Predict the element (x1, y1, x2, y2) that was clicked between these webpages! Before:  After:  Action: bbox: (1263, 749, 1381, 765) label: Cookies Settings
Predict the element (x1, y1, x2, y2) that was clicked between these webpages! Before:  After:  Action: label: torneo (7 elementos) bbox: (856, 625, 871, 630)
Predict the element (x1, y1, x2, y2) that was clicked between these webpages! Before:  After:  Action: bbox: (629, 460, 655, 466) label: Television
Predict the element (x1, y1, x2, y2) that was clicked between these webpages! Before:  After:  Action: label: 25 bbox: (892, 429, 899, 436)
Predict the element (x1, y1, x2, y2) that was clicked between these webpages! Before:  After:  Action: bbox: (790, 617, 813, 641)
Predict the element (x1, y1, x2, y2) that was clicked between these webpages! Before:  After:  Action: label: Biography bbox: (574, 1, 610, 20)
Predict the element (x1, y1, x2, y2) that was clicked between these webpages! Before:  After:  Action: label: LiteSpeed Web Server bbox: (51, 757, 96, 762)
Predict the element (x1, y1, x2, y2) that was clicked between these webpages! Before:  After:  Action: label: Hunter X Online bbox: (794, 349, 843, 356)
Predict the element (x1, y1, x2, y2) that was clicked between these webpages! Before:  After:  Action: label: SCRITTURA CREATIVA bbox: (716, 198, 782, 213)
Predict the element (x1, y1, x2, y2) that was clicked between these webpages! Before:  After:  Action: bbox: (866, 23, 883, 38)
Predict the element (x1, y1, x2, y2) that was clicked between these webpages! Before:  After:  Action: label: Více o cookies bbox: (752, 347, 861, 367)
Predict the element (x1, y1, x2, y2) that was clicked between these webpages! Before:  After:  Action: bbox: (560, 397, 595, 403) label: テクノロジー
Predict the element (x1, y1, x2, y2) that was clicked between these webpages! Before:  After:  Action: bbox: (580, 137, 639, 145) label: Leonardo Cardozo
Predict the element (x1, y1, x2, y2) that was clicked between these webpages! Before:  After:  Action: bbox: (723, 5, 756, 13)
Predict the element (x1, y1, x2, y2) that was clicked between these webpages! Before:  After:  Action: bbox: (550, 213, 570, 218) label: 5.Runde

Job: Report every line of the material above that contains the string "CREATIVA", matching case exactly.

Exercise answer:
Predict the element (x1, y1, x2, y2) that was clicked between these webpages! Before:  After:  Action: label: SCRITTURA CREATIVA bbox: (716, 198, 782, 213)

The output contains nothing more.